NATO’yu, her dönem olduğu gibi, amiral gemiliğini ABD’nin yaptığı, bir uçak gemisine benzetebiliriz. Bizim ya da başka bir ülkenin kararlara etkisi, ancak gemi kaptanı ABD’nin isteği doğrultusunda olabiliyor.
NATO ile ilgili olarak, her şeyden önce şunu sormak gerekmez mi? Varşova Paktı denilen doğu paktı çöktükten sonra, NATO kime karşı, kimi savunuyor?

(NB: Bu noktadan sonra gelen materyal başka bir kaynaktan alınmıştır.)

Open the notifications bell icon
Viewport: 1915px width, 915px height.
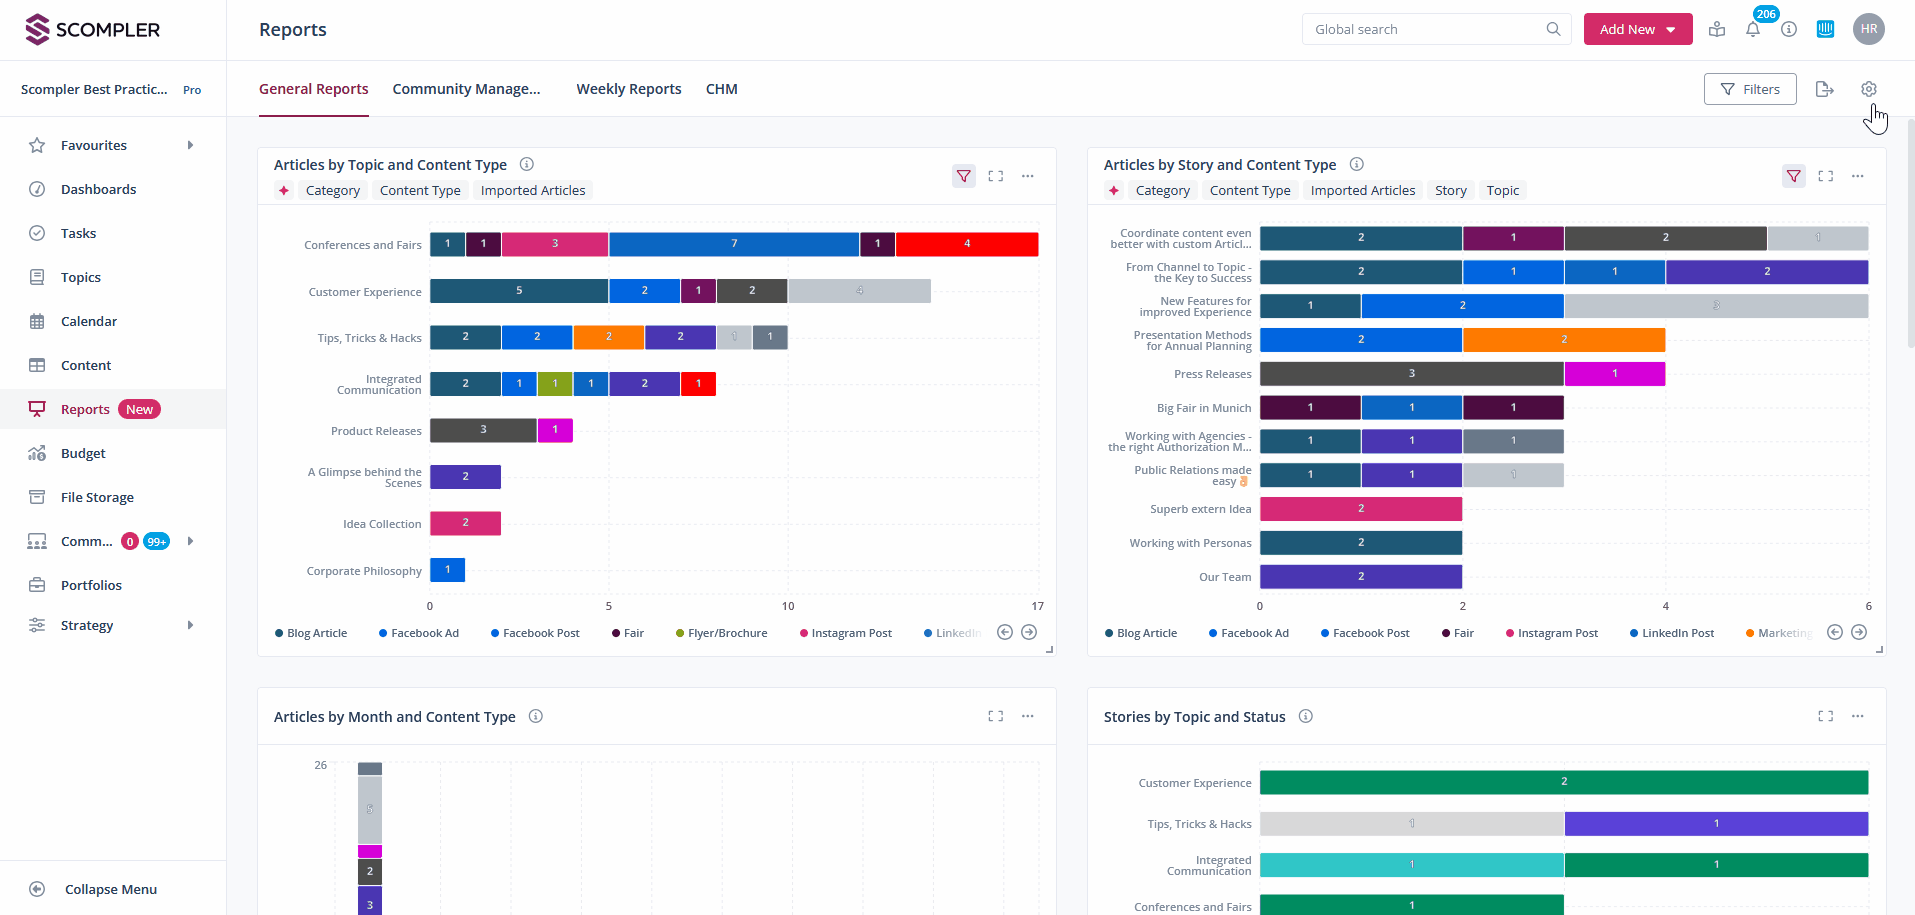click(1753, 30)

NATO, Rusya’ya karşı derseniz, artık buna kimse inanmaz. Çünkü, ABD’in en yakın müttefiki Rusya olmuş gibi. İran ve Suriye’ye karşı derseniz. “komşuları ile sıfır sorun” politikası güden “ Türk dış politikasının” bir yerde durdurulmasını göze almak zorundasınız demektir.İran ile1635 yılında imzalanan “Kasr-ı Şirin” anlaşmasından sonra,, aramızda hiç savaş olmadı ve sınırlarımız değişmedi.
Yunanistan da zaten NATO üyesi. Hem olmasa bile, NATO yönetimi,bir sorun halinde bizi değil onları tutar. Değilmi ki, NATO Genel Sekreteri Rasmussen; eski Danimarka Başbakanı, tutarsız bir siyasetçi ve kötü bir Türk- İslam düşmanı.

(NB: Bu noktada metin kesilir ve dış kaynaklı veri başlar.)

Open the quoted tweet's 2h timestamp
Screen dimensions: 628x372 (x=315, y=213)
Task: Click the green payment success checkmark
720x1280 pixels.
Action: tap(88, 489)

Etrafımızda en fazla nükleer başlıklı füzesi olan ülke ise İsrail. ABD ve NATO’nun İsrail’e karşı tutumları ise herkesin malümu. Suriye derseniz, onun da eti ne budu ne ki, ona karşı bunca batılı korkup silaha sarılsın? Zaten son zamanlarda, başkan Hafız Esad’ın ölümünden sonra özellikle, Suriye daha batı yanlısı bir politik yol izlemekte.O zaman bu füzeler kime karşı? Kime kalkan olacak? Kimi savunacak? Bu soruların cevabını birilerinin bize vermesi gerek!
Türkiye’nin ülke güvenliği konusunda ve yıllardır iç içe yaşadığı terör konusunda batılı müttefiklerinin ve ABD’nin tavırları herkesçe malumdur. Hiç te dostluğa yakışmıyor yaptıkları.

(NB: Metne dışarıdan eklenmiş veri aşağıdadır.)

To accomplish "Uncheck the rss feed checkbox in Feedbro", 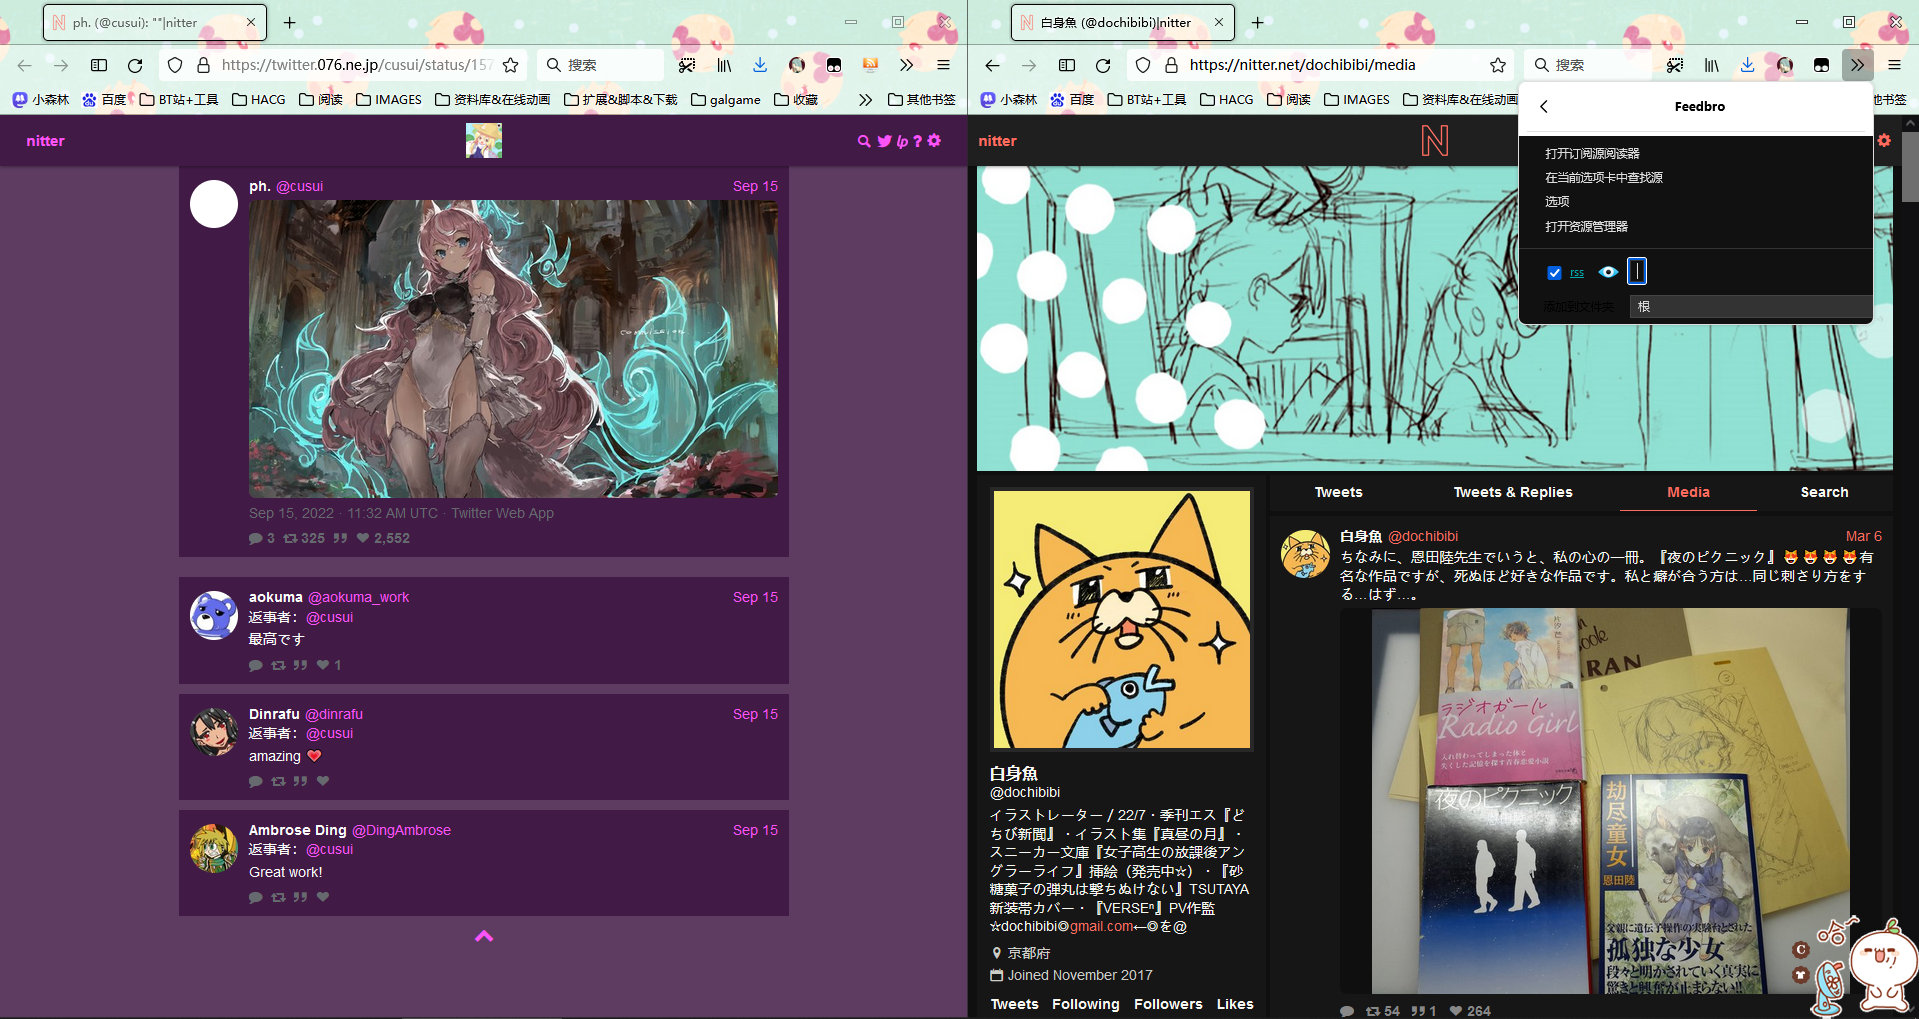I will point(1554,272).
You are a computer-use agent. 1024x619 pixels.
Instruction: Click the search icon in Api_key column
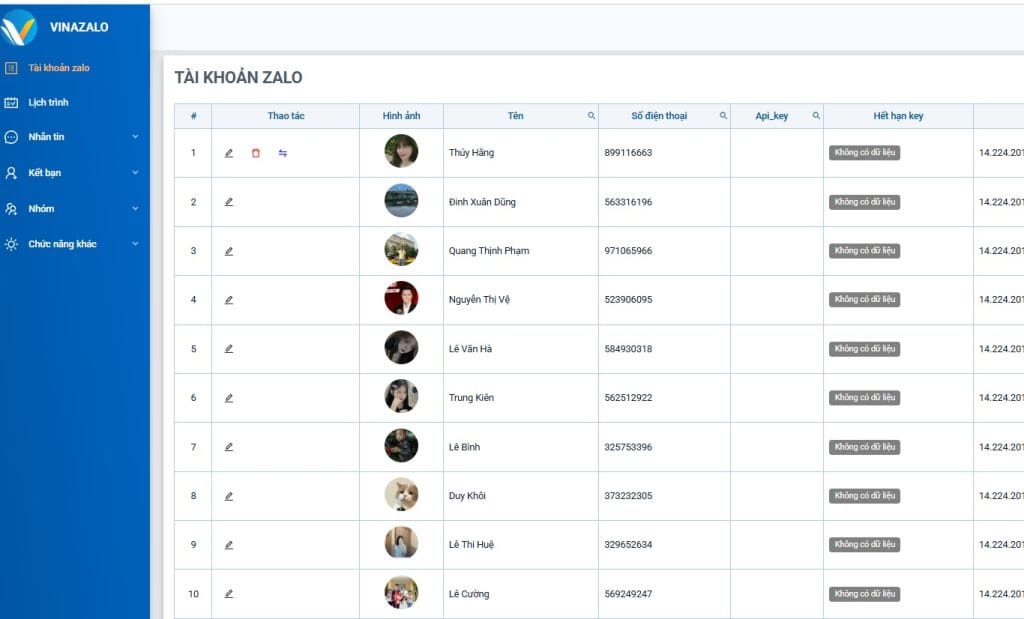(816, 116)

Türkiye’de konuşlanacak uzun menzilli ve nükleer başlıklı bu füzelerin kontrolü eğer elimizde olmayacaksa, gelecekte bunların Türkiye’ye karşı kullanılıp kullanılmayacağına kim karar verecek? O durumda Türkiye olarak biz bu “füzelerin kıskacı” altındayız demektir.
Nasıl ki; İncirlik ve diğer ülkelerdeki NATO üslerinde savaş zamanlarında fiili yönetim hep ABD’lilerin elinde oluyor, bu “füze kalkanında da” aynen öyle olacak. Üstelik bu füzeler, insansız hareket ettikleri içinde, uzaktan kumandaları da daha kolay olacak. Nükleer başlıklarla donatılabilecek uzun menzilli kıtalararası füzeler, aynı zamanda bir saldırı silahı olarakta her zaman kullanılabilir durumda olacak.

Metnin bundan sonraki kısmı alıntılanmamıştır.